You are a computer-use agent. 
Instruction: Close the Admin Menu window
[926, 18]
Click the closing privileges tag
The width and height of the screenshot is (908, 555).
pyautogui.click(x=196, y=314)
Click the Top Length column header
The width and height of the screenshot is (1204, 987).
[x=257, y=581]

◇ ◇ ◇ ◇ ◇

* **Problem to solve**
Write the whole of the material out again, exactly.

* **Reply**
You are a computer-use agent. 
Instruction: Close the Admin Menu window
[926, 18]
Click the closing privileges tag
The width and height of the screenshot is (908, 555).
pyautogui.click(x=196, y=314)
Click the Top Length column header
The width and height of the screenshot is (1204, 987).
[x=257, y=581]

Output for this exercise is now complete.